I've got an equation of the form
$$ a^4+1=2b. \qquad(\star) $$
By well-known results regarding the sum of two squares, $b$ must be the sum of two squares. But does $(\star)$ force any other restrictions on $b$ as a result of the left-hand side being the sum of two fourth powers?
On
We get a little information about factors of $b-1$: $$2(b-1)=a^4-1=(a^2-1)(a^2+1)=(a+1)(a-1)(a^2+1)$$
On
Every prime factor $p$ of $b$ must be $\equiv 1 \pmod{8}$, since $a^4 \equiv -1 \pmod{p}$. For a sum of two squares, you only get that the odd prime factors of $b$ are $\equiv 1 \pmod{4}$ (or appear with an even power, but if one of the squares is $1$, that excludes any prime factor $\equiv 3 \pmod{4}$).

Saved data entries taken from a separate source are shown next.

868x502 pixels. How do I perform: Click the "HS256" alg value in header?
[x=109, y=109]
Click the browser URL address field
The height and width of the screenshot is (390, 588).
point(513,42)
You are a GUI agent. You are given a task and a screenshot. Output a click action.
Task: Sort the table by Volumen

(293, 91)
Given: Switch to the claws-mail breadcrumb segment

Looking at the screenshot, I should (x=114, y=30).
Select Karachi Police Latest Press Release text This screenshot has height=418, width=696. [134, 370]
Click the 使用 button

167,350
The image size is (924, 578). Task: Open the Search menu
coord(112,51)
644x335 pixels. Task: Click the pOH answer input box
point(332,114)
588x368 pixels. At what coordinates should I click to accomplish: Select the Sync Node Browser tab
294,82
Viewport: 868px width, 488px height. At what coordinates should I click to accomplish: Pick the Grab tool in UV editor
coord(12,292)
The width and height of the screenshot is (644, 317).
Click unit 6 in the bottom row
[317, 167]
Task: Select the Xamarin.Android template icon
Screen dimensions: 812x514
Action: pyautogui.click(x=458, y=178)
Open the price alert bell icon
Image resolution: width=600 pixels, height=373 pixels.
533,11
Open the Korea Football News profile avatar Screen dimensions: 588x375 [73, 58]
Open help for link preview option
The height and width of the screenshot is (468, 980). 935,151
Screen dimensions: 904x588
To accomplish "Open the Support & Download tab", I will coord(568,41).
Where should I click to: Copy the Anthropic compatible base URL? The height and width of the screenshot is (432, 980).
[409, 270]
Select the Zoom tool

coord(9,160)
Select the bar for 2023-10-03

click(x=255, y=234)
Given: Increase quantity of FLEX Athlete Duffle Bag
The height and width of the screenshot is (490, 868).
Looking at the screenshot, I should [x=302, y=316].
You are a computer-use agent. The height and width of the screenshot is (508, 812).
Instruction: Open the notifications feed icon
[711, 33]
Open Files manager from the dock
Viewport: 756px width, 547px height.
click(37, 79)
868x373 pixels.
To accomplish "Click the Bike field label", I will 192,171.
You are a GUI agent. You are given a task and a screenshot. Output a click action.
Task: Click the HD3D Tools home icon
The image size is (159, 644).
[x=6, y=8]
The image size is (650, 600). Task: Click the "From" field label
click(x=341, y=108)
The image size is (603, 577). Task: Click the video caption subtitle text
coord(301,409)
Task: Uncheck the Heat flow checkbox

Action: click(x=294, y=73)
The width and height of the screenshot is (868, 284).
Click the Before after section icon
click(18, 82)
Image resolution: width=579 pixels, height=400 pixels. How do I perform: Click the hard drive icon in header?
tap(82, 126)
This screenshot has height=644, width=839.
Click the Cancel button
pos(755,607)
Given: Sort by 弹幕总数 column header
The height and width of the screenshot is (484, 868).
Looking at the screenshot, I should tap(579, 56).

The number $1$ is the most restrictive thing. $b$ can only be divisible by primes such as $$ 17,41,73,89,97, \cdots $$ that is primes $p \equiv 1 \pmod 8.$
It is fairly quick to rule out primes $q \equiv 3 \pmod 4.$ I will see what I can do about a reference for primes for which $-1$ is a quartic residue satisfying $p \equiv 1 \pmod 8.$ EDIT: It is if and only if, and follows from the supplementary laws at the bottom of page 82, after Theorem 4.21 in Primes of the Form $x^2 + n y^2$ by David A. Cox.
The main thing is that there are far fewer numbers of your type up to some large bound $N,$ roughly $\sqrt {\sqrt N}.$ The count of sums of two squares up to $n$ is about $$ \frac{0.7642 \, N}{\sqrt {\log N}}, $$ which is a much larger figure.